Evet, ayetlerinin içeriğinden de anlaşıldığı gibi, Mekke inişli olan "Hicr Suresi"nin bir ayetinde yeri gelince bunu açıklayacağız şöyle buyuruluyor: "Andolsun, sana tekrarlanan yediyi ve büyük Kur'ân'ı verdik." (Hicr, 87) "Tekrarlanan yedi"den maksat "Fatiha Suresi'dir." Büyük Kur'ân'la karşılaştırılarak gündeme getirilmiştir. Ancak yüceltme ve önemini vurgulama unsurlarının ön plânda tutulmuş olmasına rağmen, başlı başına "Kur'ân" olarak nitelendirilmemiş, tam tersine ondan yedi ayet; onun bir parçası olarak ön plâna çıkarılmıştır.

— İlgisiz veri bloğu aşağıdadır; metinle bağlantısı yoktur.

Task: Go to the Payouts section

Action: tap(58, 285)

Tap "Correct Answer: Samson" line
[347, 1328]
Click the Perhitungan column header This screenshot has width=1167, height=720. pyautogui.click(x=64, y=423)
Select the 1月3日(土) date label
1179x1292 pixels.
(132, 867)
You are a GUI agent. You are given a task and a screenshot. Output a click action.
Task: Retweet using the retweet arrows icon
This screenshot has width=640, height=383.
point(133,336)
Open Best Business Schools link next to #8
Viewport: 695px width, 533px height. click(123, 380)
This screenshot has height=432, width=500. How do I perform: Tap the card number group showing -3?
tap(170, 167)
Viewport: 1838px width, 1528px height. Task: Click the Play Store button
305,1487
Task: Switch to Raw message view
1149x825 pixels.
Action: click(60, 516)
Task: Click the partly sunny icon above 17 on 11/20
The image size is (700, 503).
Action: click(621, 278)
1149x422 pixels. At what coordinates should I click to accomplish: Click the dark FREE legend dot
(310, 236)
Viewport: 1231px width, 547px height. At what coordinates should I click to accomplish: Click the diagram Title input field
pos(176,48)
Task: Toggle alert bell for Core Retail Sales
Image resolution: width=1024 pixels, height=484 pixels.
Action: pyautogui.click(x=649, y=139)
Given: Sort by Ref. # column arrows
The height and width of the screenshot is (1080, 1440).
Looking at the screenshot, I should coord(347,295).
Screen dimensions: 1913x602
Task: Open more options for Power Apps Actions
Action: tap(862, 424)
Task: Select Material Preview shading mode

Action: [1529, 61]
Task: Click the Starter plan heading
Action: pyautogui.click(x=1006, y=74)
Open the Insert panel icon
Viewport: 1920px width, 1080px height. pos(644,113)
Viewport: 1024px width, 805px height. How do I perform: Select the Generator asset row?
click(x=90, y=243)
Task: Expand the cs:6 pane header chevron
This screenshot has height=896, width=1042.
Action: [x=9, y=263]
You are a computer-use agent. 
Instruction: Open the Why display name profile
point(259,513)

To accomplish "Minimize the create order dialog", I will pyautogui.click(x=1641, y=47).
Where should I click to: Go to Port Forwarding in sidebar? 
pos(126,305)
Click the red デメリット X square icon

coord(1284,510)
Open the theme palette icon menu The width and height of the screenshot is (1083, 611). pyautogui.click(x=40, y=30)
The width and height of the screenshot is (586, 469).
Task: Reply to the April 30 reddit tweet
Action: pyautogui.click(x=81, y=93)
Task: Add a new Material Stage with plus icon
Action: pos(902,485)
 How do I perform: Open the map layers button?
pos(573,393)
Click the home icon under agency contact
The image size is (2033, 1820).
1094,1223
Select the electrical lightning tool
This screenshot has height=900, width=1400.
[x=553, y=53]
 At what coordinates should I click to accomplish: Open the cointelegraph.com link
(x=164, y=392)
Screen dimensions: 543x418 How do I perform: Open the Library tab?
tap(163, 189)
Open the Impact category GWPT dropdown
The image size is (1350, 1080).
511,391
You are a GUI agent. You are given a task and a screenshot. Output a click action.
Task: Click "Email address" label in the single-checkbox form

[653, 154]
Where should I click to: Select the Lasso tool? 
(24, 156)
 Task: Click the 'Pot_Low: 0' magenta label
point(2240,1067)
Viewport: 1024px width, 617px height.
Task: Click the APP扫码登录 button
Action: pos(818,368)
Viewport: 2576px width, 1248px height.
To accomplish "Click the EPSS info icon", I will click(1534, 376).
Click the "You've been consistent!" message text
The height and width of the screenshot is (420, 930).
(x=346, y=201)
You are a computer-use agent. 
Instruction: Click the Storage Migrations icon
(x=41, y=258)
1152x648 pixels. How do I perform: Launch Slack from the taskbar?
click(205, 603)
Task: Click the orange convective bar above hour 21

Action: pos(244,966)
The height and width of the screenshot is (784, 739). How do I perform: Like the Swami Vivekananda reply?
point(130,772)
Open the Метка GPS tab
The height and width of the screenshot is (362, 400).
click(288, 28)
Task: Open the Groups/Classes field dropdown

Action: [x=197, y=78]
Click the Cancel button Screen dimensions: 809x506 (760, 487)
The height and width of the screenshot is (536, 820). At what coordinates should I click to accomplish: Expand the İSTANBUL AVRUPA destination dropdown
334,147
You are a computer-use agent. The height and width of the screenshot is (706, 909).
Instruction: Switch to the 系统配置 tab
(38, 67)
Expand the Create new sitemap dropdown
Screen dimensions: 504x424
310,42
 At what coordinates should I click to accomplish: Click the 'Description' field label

Bunun kanıtı da, başka surede yeralan şu ayeti kerimedir:
"Allah, müteşabih ikişerli (mesani=tekrarlanan) bir kitap olarak sözün en güzelini indirdi." (Zümer, 23)

[Bu ayette Kur'ân'ın bütünü mesani olarak nitelendirilmiştir.]

Bunun yanında, "Hicr Suresi"nde, "Fatiha Suresi"nden söz edilmiş olması, Fatiha'nın daha önce indiğini gösterir. Hicr Suresi'nde, ayrıca şöyle bir ayet de vardır: "Öyleyse sen emrolunduğun şeyi açıkça söyle ve müşriklere aldırış etme. Şüphesiz alay edenlere karşı Biz sana yeteriz." (Hicr, 9495) Bu ayeti kerime, Resulullah efendimizin (s.a.a) bir süre uyarı işine ara verdiğini, sonra "açıkça söyle" emriyle yeniden bu süreci başlattığını ortaya koymaktadır.